Ackerman co-founded Birch Benders with her boyfriend (now husband) Matt LaCasse in 2011. The two Yale alumni initially sold their just-add-water mixes in jars at Whole Foods stores in Denver (they had moved to Boulder). They would do demos twice a day every day and request feedback from potential customers.
“At the time we thought we were supporting our sales, but really we were learning what was working in our packaging and product and what wasn’t,” Ackerman said. “People would be brutally honest, and everything they said, we’d incorporate into [the next] iteration.”
Once Birch Benders — named for the practice of climbing a tree then coming to the ground by bending it — had some traction and funding, it hired a creative agency and spent another year on its branding.

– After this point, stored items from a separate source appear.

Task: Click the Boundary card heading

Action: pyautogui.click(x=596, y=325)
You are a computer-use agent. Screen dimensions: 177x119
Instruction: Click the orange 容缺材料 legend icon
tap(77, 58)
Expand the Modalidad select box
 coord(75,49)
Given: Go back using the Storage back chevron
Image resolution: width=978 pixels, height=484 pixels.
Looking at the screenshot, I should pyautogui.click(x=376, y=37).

“All of that time that we put into it definitely paid off, because while our packaging breaks all of the rules of the current trend — it’s busy, it’s not minimalist, there’s a lot going on — people love it,” Ackerman said. “You don’t always have to follow the rules.”
The company’s products, which include traditional varieties featuring chocolate chips and blueberries as well as paleo, protein and pumpkin spice, can now be found in more than 8,000 stores. Birch Benders’ revenues are in the eight digits, the company said. Its Paleo mix is the top-selling pancake and waffle mix at Whole Foods, Sprouts and in the entire natural channel, according to the company.

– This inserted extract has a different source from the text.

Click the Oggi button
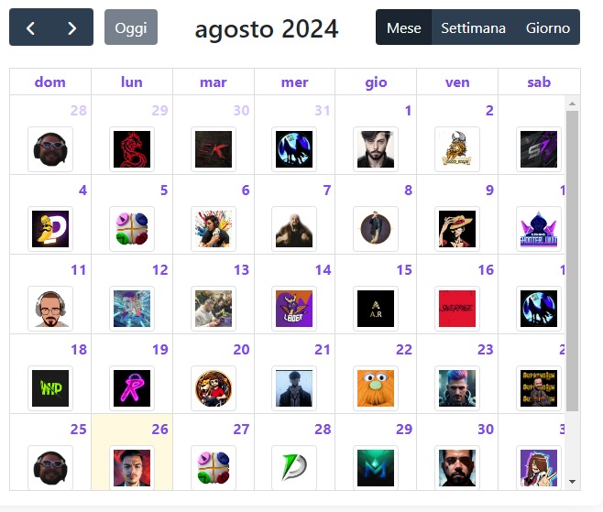The height and width of the screenshot is (512, 603). pyautogui.click(x=131, y=27)
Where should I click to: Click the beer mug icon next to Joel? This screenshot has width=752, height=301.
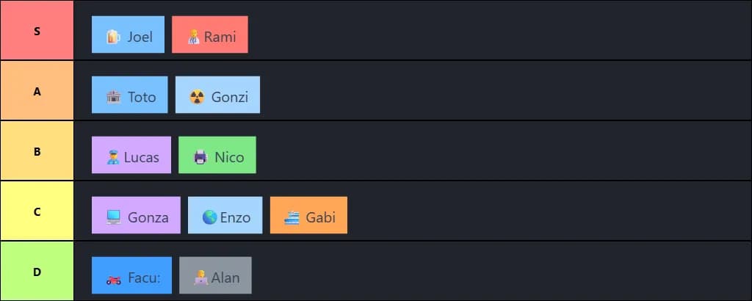click(113, 37)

“Our goal is to offer incredibly delicious convenient products that simplify cooking so you can slow down, enjoy the moment and reconnect with your inner child,” Ackerman said.
The couple started the brand after college. A “freak” illness that put Ackerman in the ICU for 11 days had inspired her to become a doctor, but she decided to follow LaCasse to Boulder to take a year off and ski (“Pancakes ended up pulling me in, and I was having a lot more fun doing that than studying for the MCATs,” she said.). They had no idea they had ended up in the “Silicon Valley of natural foods.” As their story goes, one day LaCasse wondered why he couldn’t crack open an egg over a griddle and end up with a pancake.

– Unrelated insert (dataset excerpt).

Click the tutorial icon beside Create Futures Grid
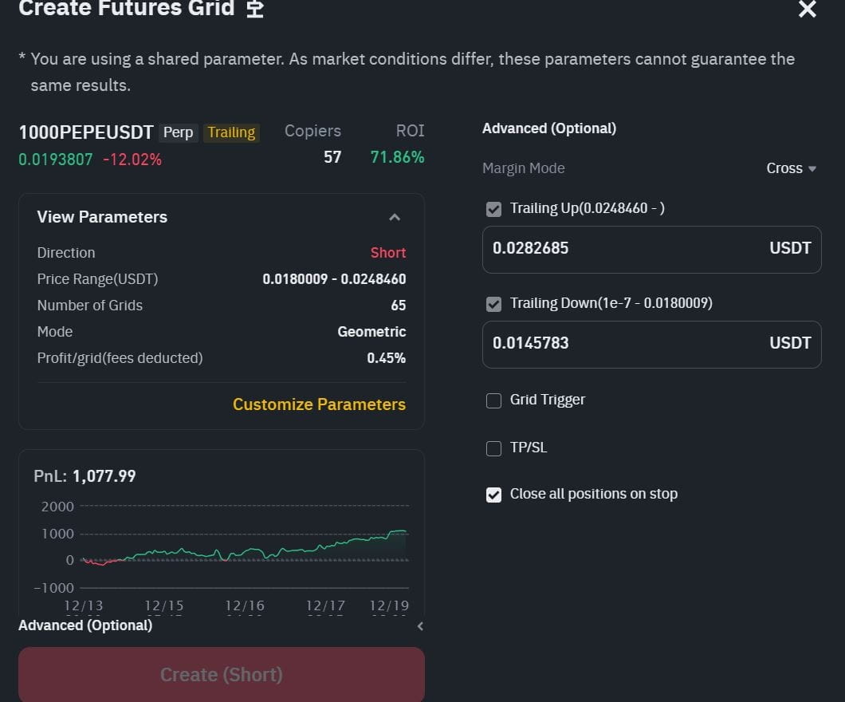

“We noticed that pancakes were a stale category, and anything convenient was full of junk,” Ackerman said. “We saw an opportunity to offer just-add-water convenience, organic quality and really stand out. We dove head first and have been crazy ever since.”
Entrepreneurship turned out to be a great fit for Ackerman.
“I was never a person who was good at one thing,” she said. “I could never figure out what I wanted to do or major in. I loved graphic design. I loved animation. I loved writing. I loved science. What’s so awesome about being an entrepreneur is I get to do all of that. I got lucky to find the perfect job that lets you do it all.”
Here are more insights from Ackerman:
On the most unusual thing about working in this space
“How quickly things change. This is particularly true in a rapidly scaling business. The problems and the issues you’re facing today could be totally different than what you’re facing in a month. You need to be able to surround yourself with people that are able to adapt quickly.”
On who you should hire
“I’m comfortable with the knowledge of what I’m good at, but I’m also understanding of what I’m not good at. There’s no room for ego in business. I love to hire people who I think are a little scary, a little intimidating, and better than me at certain things. I believe that’s how you build a company.”
On Birch Benders’ biggest challenge
“The biggest challenge we ever had to overcome was the avian bird flu, which happened right around when we were going to be getting into Target. So all of a sudden eggs went from a couple of dollars a pound to over $20 a pound, and you could barely get your hands on them. It was horrible, because we used eggs at the time in all the products. What we had to do in order to be able to stay afloat and supply Target was reformulate every recipe we had. That meant new recipes, new packaging. Things like that happen with unstable commodities. It sucks but we pulled it off; nobody even noticed the change in the formulation. It was a great learning experience. We never gave up. You can’t.”